George rubbed his eyes, tiredness showing through. He managed a smile. ‘Couldn’t miss Guy Fawkes night, could I, sis? Haven’t done so yet, have I?’
Tina stood and touched his hand, noticing the slight shaking. ‘Remember the Guy you made when Dad had that rant about Blair? We don’t burn effigies in England, boy
,’ Tina mimicked their late father perfectly.
George nodded. ‘I was never sure if he was serious.’
‘Mum told him not to be so stupid, remember. What do you think a model of Guy Fawkes is if it’s not an effigy
. Right, shall we get him onto the bonfire. Goodness, he’s a weight.’
‘I’ve filled him with firecrackers and some other fun stuff. Helped bulk him out. Maybe Ron and my hunky nephew can help?’
As the three men eased the figurine onto the stack of wood, Tina said to George, ‘So, things better? You and Maggie ok?’
George pursed his lips. ‘I think we both realised we’d come to the end, you know. Time to move on.’
Tina smiled and hugged her brother. ‘You’re well shot of her. You know what I think? At least she’s not going to be moping about here, casting a downer on everything.’
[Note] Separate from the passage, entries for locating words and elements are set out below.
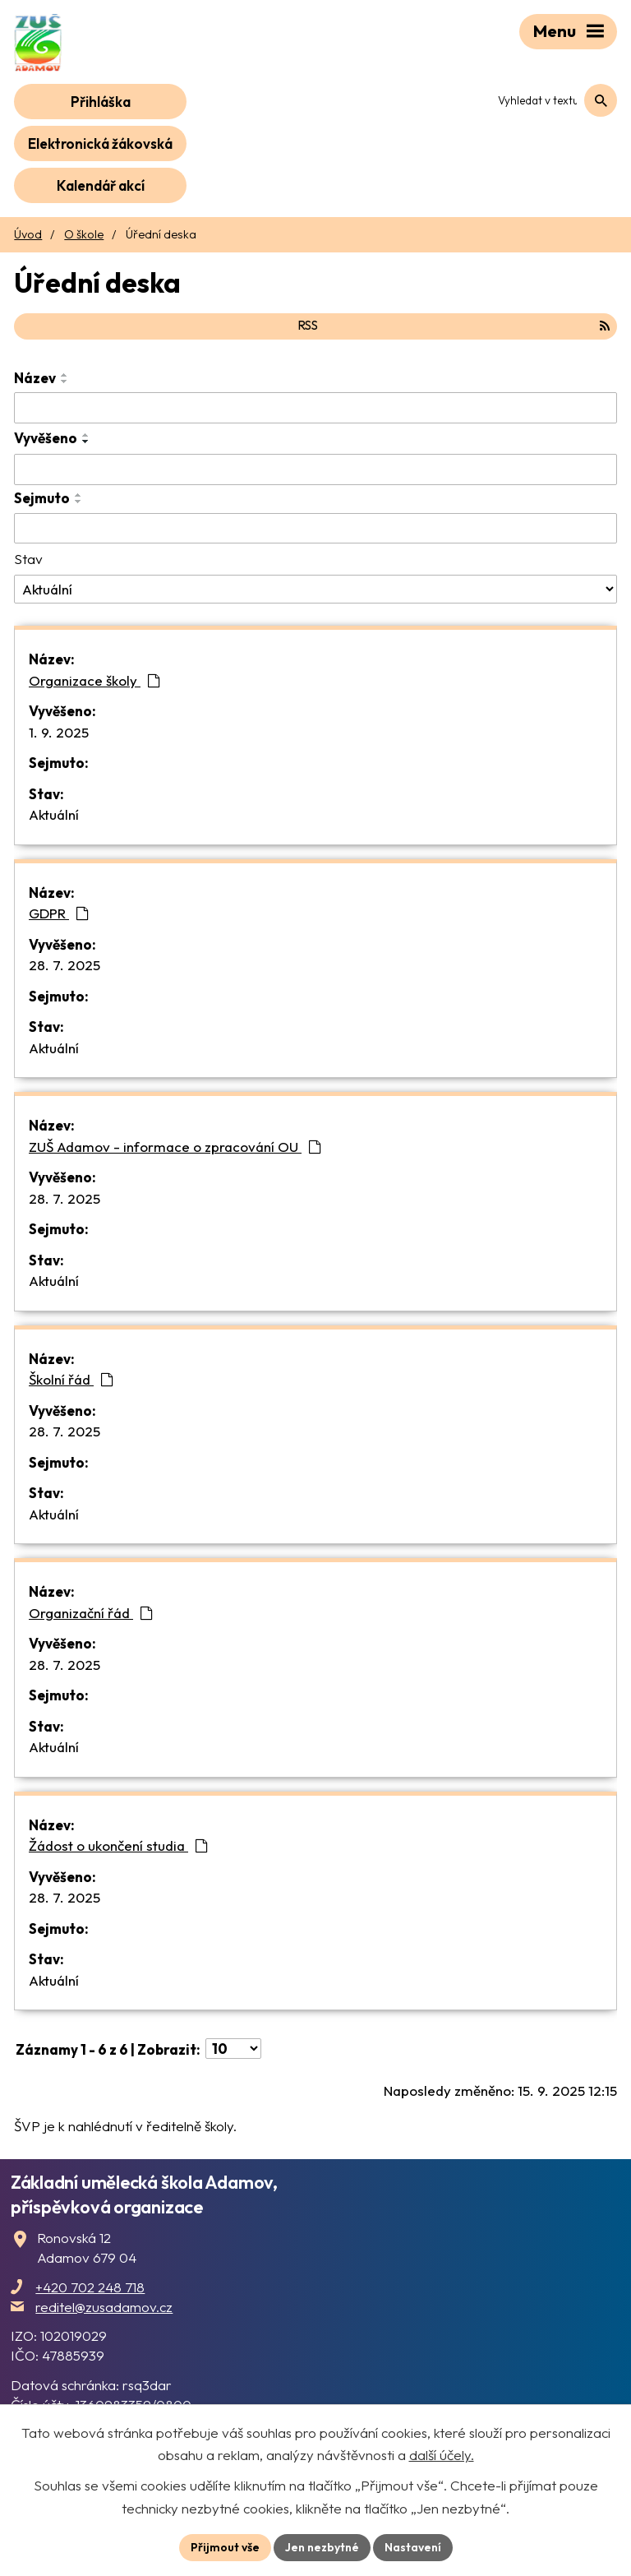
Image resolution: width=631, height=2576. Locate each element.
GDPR (59, 913)
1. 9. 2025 (59, 732)
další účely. (441, 2454)
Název (35, 377)
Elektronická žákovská (100, 143)
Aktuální (54, 814)
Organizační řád (91, 1612)
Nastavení (413, 2547)
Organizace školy (94, 680)
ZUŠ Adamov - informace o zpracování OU (175, 1146)
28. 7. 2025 (64, 965)
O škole (84, 234)
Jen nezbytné (322, 2547)
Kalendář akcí (101, 185)
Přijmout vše (225, 2547)
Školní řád (71, 1379)
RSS (453, 325)
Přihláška (101, 101)
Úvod (28, 234)
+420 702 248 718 (90, 2287)
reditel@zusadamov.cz (104, 2306)
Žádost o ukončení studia (118, 1845)
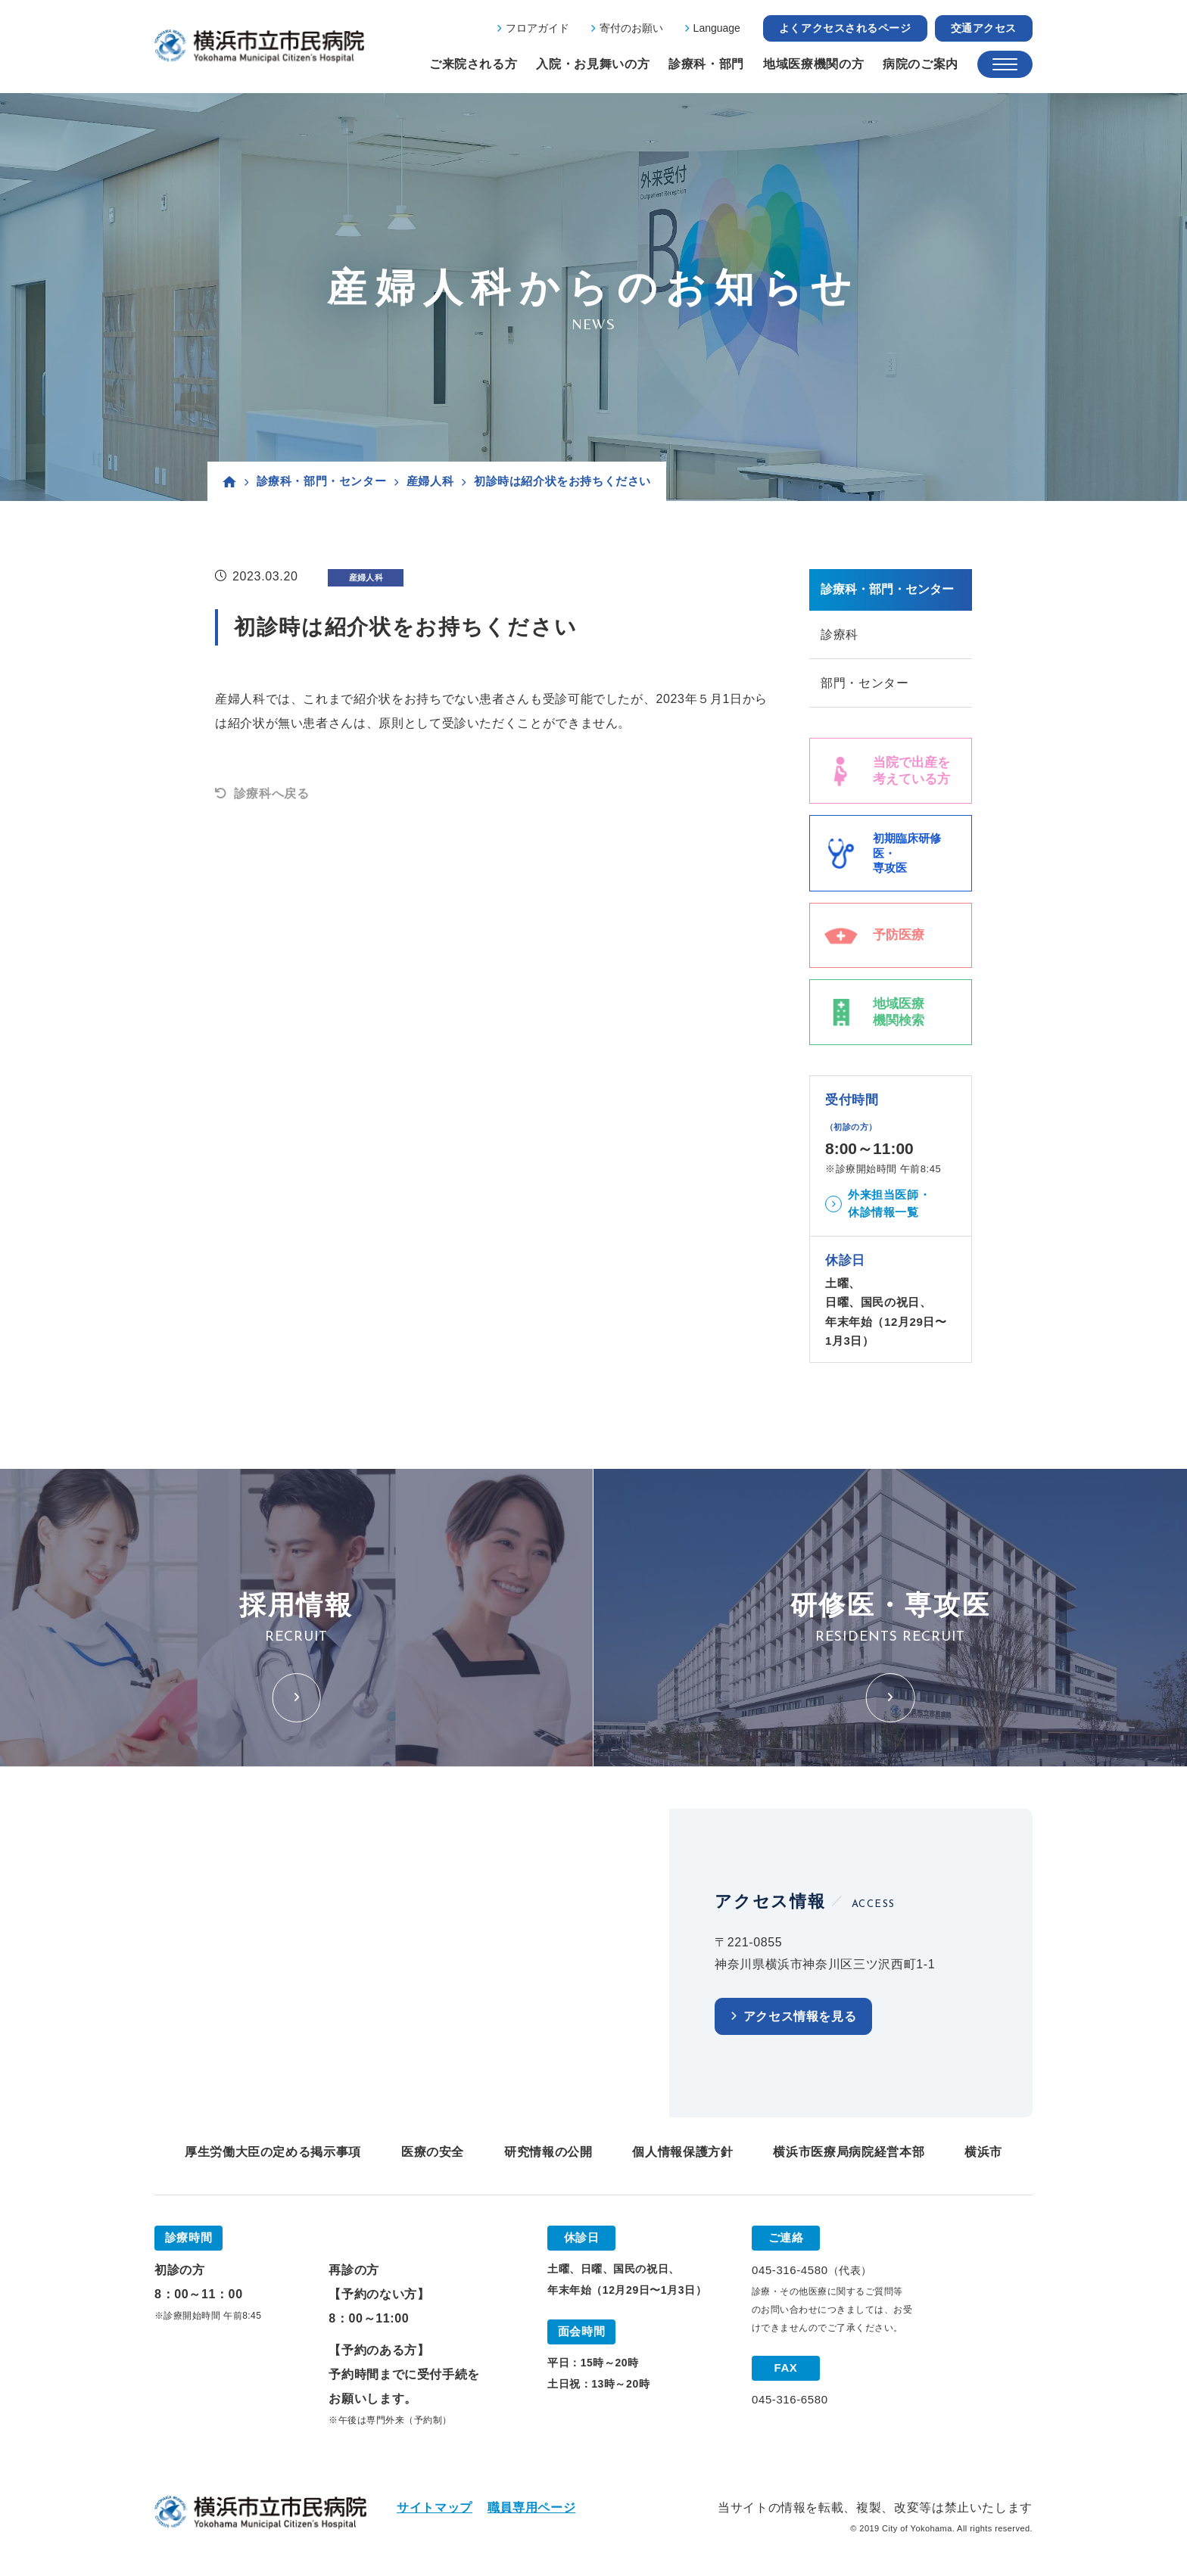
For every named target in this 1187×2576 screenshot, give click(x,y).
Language (716, 28)
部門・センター (864, 683)
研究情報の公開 (548, 2152)
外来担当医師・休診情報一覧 (889, 1205)
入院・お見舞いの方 (593, 64)
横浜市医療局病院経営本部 (848, 2152)
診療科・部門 (706, 64)
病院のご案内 (920, 64)
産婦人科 (430, 480)
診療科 (839, 634)
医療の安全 (432, 2152)
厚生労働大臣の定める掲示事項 (273, 2152)
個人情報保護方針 (682, 2152)
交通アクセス (984, 28)
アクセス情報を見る (800, 2017)
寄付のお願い (631, 28)
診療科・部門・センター (322, 480)
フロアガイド (537, 28)
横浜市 (983, 2152)
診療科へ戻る (272, 793)
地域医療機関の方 (813, 64)
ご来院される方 (473, 64)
George smiled as he took out his lighter. ‘Oh, I think for once she’ll light up the whole occasion.’ He looked around at his family’s happy faces. ‘Ok?’
The Absence Of Fireworks
In life, he was a fizzing firework of a man, exploding with anger and good humour in the same moment, showering sparkles and emitting flashes in equal measure.
That isn’t the man in front of me, a reedy desiccated version of corrupted flesh.
Not long, they tell me, and I tell them I’ll stay.
Awake I watch for signs, flickering glimpses of light, of a fire within, but the matches are damp. Maybe that’s my fault: when I woke just now, my head on the blanket next to him, my drool had soaked into the fibres.